Special needs parenting

The Ultimate Guide to Diagnosing Sensory Processing Disorder: Symptoms, Tests and More

Sensory processing disorder (SPD), also known as sensory integration disorder, is a condition that affects how the brain processes and responds to sensory information. Children and adults with SPD may experience heightened sensitivity to touch, sound, taste, and smell or have difficulty interpreting sensory input, leading to challenges in daily life activities. If you suspect you or a loved one may have SPD, it’s essential to seek a proper diagnosis to receive appropriate treatment.

Symptoms of Sensory Processing Disorder

The symptoms of SPD can vary widely from person to person and depend on the type of sensory processing difficulty they experience. Some common signs of SPD in children include:

  • Difficulty tolerating certain textures or fabrics
  • Oversensitivity to loud noises or bright lights
  • Resistance to being touched or hugged
  • Difficulty with fine motor tasks such as handwriting or using utensils
  • Intense reactions to smells or tastes
  • Avoidance of playground equipment or physical activities
  • Frequent meltdowns or tantrums when overwhelmed by sensory input

In adults, SPD can manifest as difficulty with multitasking, poor coordination, clumsiness, anxiety in social situations, and feelings of being overwhelmed by sensory input.

The Diagnosis Process for Sensory Processing Disorder

The diagnosis process for SPD typically involves several evaluations by healthcare professionals. The first step is usually a comprehensive medical evaluation by a doctor to rule out any underlying medical conditions that may be causing the symptoms. Once medical causes have been ruled out, an occupational therapist trained in sensory integration therapy can conduct further assessments.

The occupational therapist will typically use standardized assessments such as the Sensory Integration and Praxis Tests (SIPT) or the Sensory Processing Measure (SPM) to evaluate the individual’s sensory processing abilities. These assessments involve observing the individual’s response to various sensory stimuli and may include tasks such as balancing on one foot, catching a ball, or manipulating small objects.

It’s important to note that SPD can be challenging to diagnose as it shares symptoms with other conditions such as autism spectrum disorder, attention deficit hyperactivity disorder (ADHD), and anxiety disorders. A comprehensive evaluation that considers all possible diagnoses is crucial to ensure accurate diagnosis and appropriate treatment.

Treatment Options for Sensory Processing Disorder

Once a diagnosis of SPD has been made, treatment typically involves occupational therapy and sensory integration therapy. Occupational therapists trained in sensory integration therapy work with children and adults to develop strategies for managing sensory input and improving overall functioning in daily life activities.

Sensory integration therapy involves exposing individuals to various sensory stimuli in a controlled environment to help them learn how to process and respond appropriately. For example, a child who is oversensitive to touch may participate in activities that involve gradually increasing levels of tactile stimulation such as touching different textures or playing with playdough.

In addition to occupational therapy, other treatments such as cognitive-behavioral therapy, speech therapy, or medication may be recommended depending on the individual’s specific needs.

Challenges of Diagnosing Sensory Processing Disorder

One of the biggest challenges of diagnosing SPD is the lack of awareness and understanding among healthcare professionals about the condition.
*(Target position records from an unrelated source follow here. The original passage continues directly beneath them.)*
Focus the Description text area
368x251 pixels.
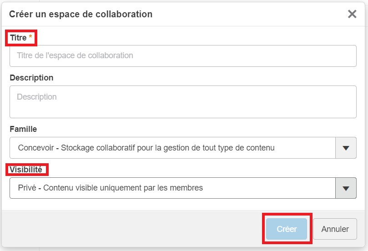183,102
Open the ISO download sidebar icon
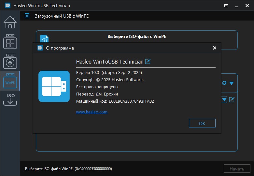254x176 pixels. [10, 99]
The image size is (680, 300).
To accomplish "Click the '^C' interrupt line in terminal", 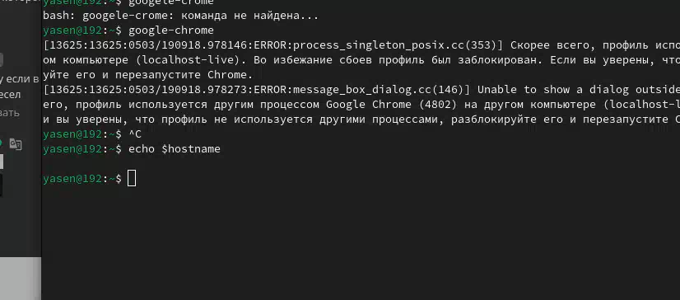I will (135, 134).
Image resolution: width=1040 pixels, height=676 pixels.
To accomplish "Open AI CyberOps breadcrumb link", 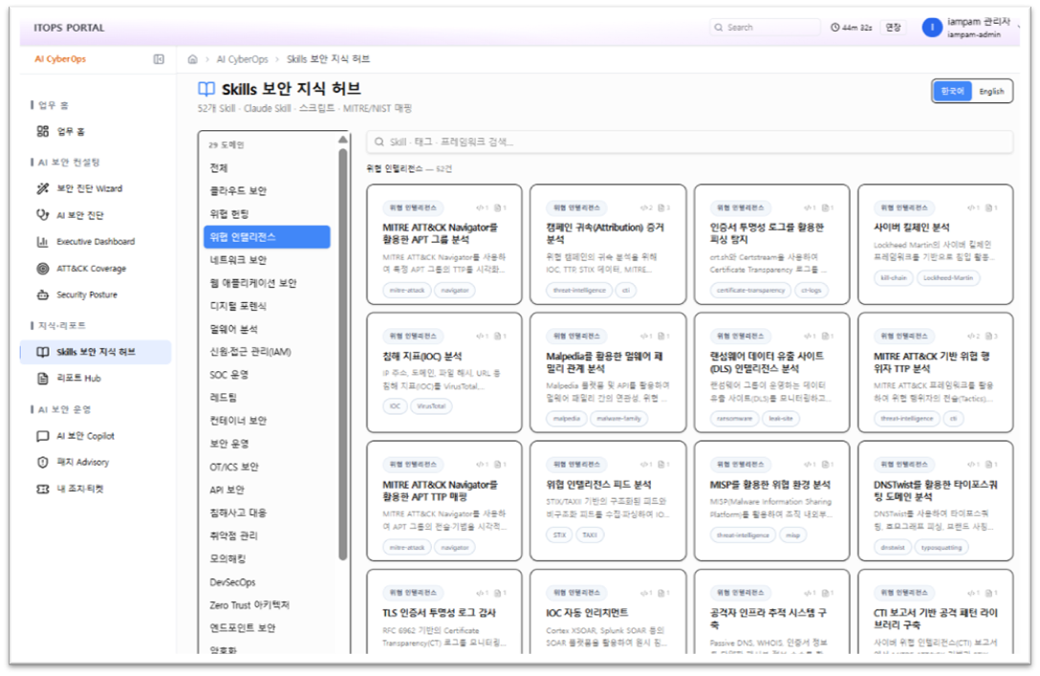I will click(242, 59).
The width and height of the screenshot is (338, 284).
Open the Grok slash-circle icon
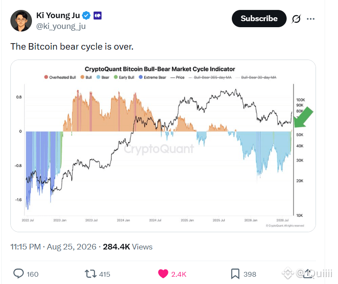tap(296, 19)
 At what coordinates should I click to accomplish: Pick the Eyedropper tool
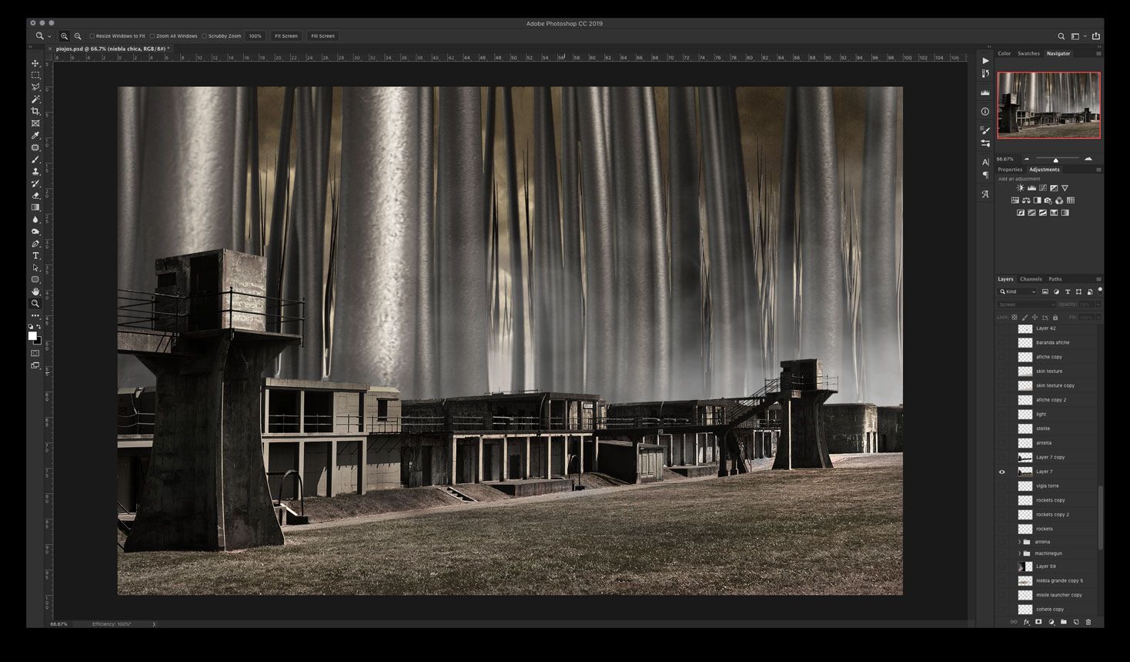coord(35,136)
Many doctors are not trained in recognizing SPD symptoms or referring patients for appropriate evaluations.

Additionally, there is no universally recognized diagnostic criteria for SPD. This means that different healthcare professionals may use different assessments or diagnostic tools, leading to inconsistent diagnoses across providers.

Furthermore, the symptoms of SPD can vary widely from person to person and may overlap with other conditions, making it challenging to differentiate between them accurately.

Benefits of Early Diagnosis and Treatment

Early diagnosis and treatment of SPD can have significant benefits for children and adults. By identifying sensory processing difficulties early on, individuals can receive appropriate therapy and support to improve their functioning in daily life activities.

For children, early intervention can prevent or minimize the development of more severe symptoms and improve their overall quality of life. Children who receive appropriate therapy for SPD are better able to regulate their emotions, engage in social activities, and participate in academic work.

In adults, treatment for SPD can improve overall functioning in daily life activities such as work and social interactions. It can also help reduce anxiety and stress associated with sensory overload.


Sensory processing disorder is a condition that affects how individuals process sensory information. While the diagnosis process for SPD can be challenging due to the lack of awareness among healthcare professionals about the condition and the absence of universally recognized diagnostic criteria, it’s essential to seek a proper diagnosis to receive appropriate treatment.

If you suspect you or a loved one may have SPD, consult with a healthcare professional trained in sensory integration therapy. Early diagnosis and treatment can have significant benefits for individuals with SPD, improving their overall quality of life and functioning in daily life activities.